REPUBLIKA.CO.ID,JAKARTA--Komisi Kejaksaan Republik Indonesia mempertanyakan kehadiran tersangka divestasi saham PT Kaltim Prima Coal yang juga Gubernur Kalimantan Timur, Awang Farouk Ishak, dalam Rapat Kabinet Terbatas yang dipimpin Presiden Susilo Bambang Yudhoyono di kantor Kejagung beberapa waktu lalu.
Ketua KKRI Halius Hosein kepada wartawan di Jakarta, Senin, menyatakan, kehadiran Awang Farouk itu patut dipertanyakan kepada Jaksa Agung Basrief Arief meski tidak tahu kehadirannya dalam kapasitas apa dalam rapat tersebut. "Saya tidak tahu, kalau dipanggil kapasitas dia sebagai apa sebaiknya tanyakan ke jaksa agung.
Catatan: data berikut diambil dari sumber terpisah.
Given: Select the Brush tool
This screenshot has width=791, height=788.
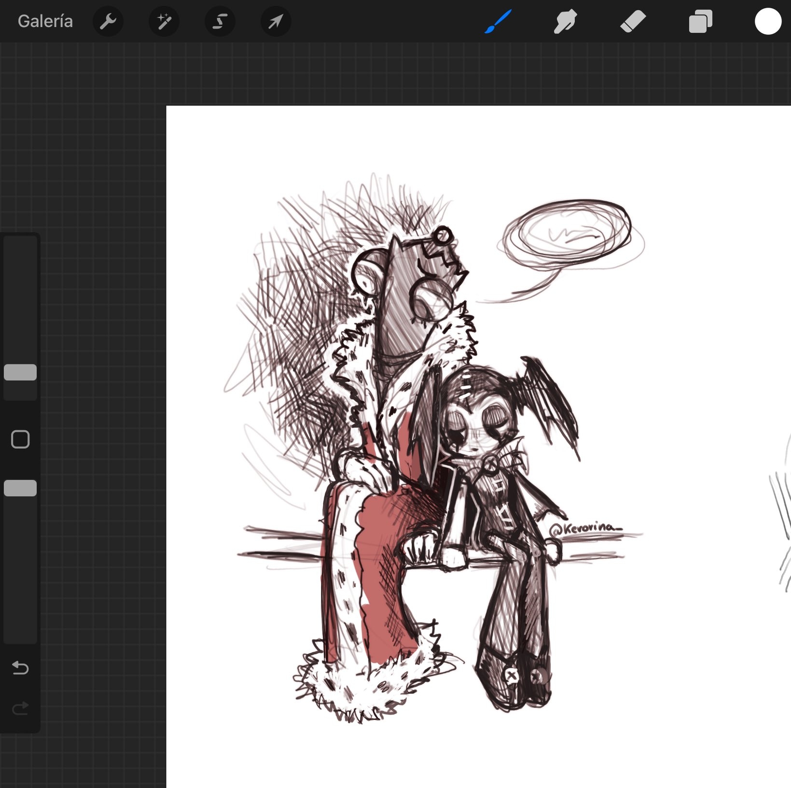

Kalau diundang sebagai gubernur perihal materi rapat saya rasa tidak apa-apa," katanya.
Namun dirinya tidak mau membahas soal materi penyidikan kasus itu.Di bagian lain terkait masih banyaknya perkara dugaan korupsi kepala daerah yang "mangkrak" di Kejagung, ia menyatakan di dalam pengusutan kasus tersebut harus benar-benar sesuai persyaratan. "Tidak boleh terburu-buru walau bagaimana pun kepala daerah punya tanggungjawab besar," katanya.
Sebelumnya, Kejaksaan Agung dicurigai sengaja memetieskan sejumlah kasus dugaan tindak pidana korupsi yang dilakukan sejumlah kepala daerah bahkan mengarah akan dihentikan penyidikannya atau di SP3, kata Anggota Badan Pekerja Indonesian Corruption Watch (ICW), Emerson F Juntho.
Kepada wartawan di Jakarta, Minggu, Emerson bahkan berani menyatakan indikasi kasus yang melibatkan kepala daerah itu akan dihentikan penyidikannya, dapat terlihat atas kehadiran Gubernur Kalimantan Timur (Kaltim), Awang Farouk Ishak, yang menjadi tersangka dugaan korupsi divestasi saham PT Kaltim Prima Coal (KPC) sebesar Rp 576 miliar, dalam Rapat Kabinet Terbatas yang dipimpin oleh Presiden Susilo Bambang Yudhoyono.
Ironisnya lagi, kehadiran Awang Farouk itu di acara rapat yang digelar di Gedung Kejaksaan Agung, sebagai tempat dirinya ditetapkan sebagai tersangka.Ia menambahkan, seharusnya Kejagung bersikap tidak pandang bulu atau tidak mengulur-ngulur waktu untuk menyidik para tersangka tersebut.
"Tapi Kejaksaan terkesan tidak mau mengusutnya. Kejaksaan menurut kami hanya berani mengusut kasus-kasus kelas teri saja, tapi kalau kasus-kasus kelas kakap dilepaskan," katanya.
Gubernur Kalimantan Selatan, Rudy Arifin juga sempat ditetapkan sebagai tersangka dalam kasus dugaan korupsi, namun baru diketahui oleh media massa kasusnya sudah dihentikan penyidikannya atau SP3 satu tahun kemudian.
Sebelumnya, Jaksa Agung Basrief Arief mengaku belum mengetahui secara keseluruhan jumlah kepala daerah yang terkait tindak pidana korupsi tersebut, namun dia menyatakan mekanismenya sudah lebih baik.
"Soal (kepala daerah) itu akan dilakukan gelar perkara di Sekretariat Kabinet. Kalau sudah selesai di sana diajukan ke presiden dan pengajuan izin (pemeriksaan) tidak akan lama," katanya.